* [RECORDS PROVIDED]:
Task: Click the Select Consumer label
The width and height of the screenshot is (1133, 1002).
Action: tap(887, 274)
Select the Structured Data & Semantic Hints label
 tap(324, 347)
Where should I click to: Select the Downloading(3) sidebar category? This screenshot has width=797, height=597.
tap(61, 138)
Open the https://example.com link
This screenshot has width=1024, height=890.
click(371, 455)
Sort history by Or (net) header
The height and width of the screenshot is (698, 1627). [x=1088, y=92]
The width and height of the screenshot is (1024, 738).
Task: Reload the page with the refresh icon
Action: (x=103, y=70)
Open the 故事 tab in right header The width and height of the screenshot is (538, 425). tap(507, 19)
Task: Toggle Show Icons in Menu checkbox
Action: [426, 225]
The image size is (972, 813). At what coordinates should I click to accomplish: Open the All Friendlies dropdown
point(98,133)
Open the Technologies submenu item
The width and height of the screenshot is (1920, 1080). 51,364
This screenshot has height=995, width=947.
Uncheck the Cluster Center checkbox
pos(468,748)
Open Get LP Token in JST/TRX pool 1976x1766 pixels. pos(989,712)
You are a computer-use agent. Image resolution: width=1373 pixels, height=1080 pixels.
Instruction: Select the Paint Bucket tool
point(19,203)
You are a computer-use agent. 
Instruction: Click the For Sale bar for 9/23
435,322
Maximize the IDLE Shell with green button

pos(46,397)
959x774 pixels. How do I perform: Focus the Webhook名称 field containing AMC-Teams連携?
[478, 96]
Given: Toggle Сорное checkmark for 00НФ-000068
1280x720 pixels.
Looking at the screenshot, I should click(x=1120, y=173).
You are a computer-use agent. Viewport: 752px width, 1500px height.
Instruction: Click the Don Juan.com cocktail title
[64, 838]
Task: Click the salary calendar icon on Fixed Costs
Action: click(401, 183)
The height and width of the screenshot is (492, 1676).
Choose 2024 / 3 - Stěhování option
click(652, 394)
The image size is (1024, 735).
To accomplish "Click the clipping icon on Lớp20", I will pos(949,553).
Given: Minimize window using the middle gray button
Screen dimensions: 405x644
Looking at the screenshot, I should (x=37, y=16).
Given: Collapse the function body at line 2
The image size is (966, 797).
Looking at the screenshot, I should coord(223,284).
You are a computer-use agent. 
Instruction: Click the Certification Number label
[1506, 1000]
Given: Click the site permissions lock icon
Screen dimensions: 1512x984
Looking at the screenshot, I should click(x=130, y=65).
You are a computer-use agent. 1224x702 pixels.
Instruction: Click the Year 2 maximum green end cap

* [WHAT TO DO]: Set down the entire material again, exactly as it stands.

* [EXPECTED OUTPUT]:
Task: Click the Select Consumer label
The width and height of the screenshot is (1133, 1002).
Action: tap(887, 274)
Select the Structured Data & Semantic Hints label
 tap(324, 347)
Where should I click to: Select the Downloading(3) sidebar category? This screenshot has width=797, height=597.
tap(61, 138)
Open the https://example.com link
This screenshot has width=1024, height=890.
click(371, 455)
Sort history by Or (net) header
The height and width of the screenshot is (698, 1627). [x=1088, y=92]
The width and height of the screenshot is (1024, 738).
Task: Reload the page with the refresh icon
Action: (x=103, y=70)
Open the 故事 tab in right header The width and height of the screenshot is (538, 425). tap(507, 19)
Task: Toggle Show Icons in Menu checkbox
Action: [426, 225]
The image size is (972, 813). At what coordinates should I click to accomplish: Open the All Friendlies dropdown
point(98,133)
Open the Technologies submenu item
The width and height of the screenshot is (1920, 1080). 51,364
This screenshot has height=995, width=947.
Uncheck the Cluster Center checkbox
pos(468,748)
Open Get LP Token in JST/TRX pool 1976x1766 pixels. pos(989,712)
You are a computer-use agent. Image resolution: width=1373 pixels, height=1080 pixels.
Instruction: Select the Paint Bucket tool
point(19,203)
You are a computer-use agent. 
Instruction: Click the For Sale bar for 9/23
435,322
Maximize the IDLE Shell with green button

pos(46,397)
959x774 pixels. How do I perform: Focus the Webhook名称 field containing AMC-Teams連携?
[478, 96]
Given: Toggle Сорное checkmark for 00НФ-000068
1280x720 pixels.
Looking at the screenshot, I should click(x=1120, y=173).
You are a computer-use agent. Viewport: 752px width, 1500px height.
Instruction: Click the Don Juan.com cocktail title
[64, 838]
Task: Click the salary calendar icon on Fixed Costs
Action: click(401, 183)
The height and width of the screenshot is (492, 1676).
Choose 2024 / 3 - Stěhování option
click(652, 394)
The image size is (1024, 735).
To accomplish "Click the clipping icon on Lớp20", I will pos(949,553).
Given: Minimize window using the middle gray button
Screen dimensions: 405x644
Looking at the screenshot, I should (x=37, y=16).
Given: Collapse the function body at line 2
The image size is (966, 797).
Looking at the screenshot, I should coord(223,284).
You are a computer-use agent. 
Instruction: Click the Certification Number label
[1506, 1000]
Given: Click the site permissions lock icon
Screen dimensions: 1512x984
Looking at the screenshot, I should click(x=130, y=65).
You are a computer-use agent. 1224x702 pixels.
Instruction: Click the Year 2 maximum green end cap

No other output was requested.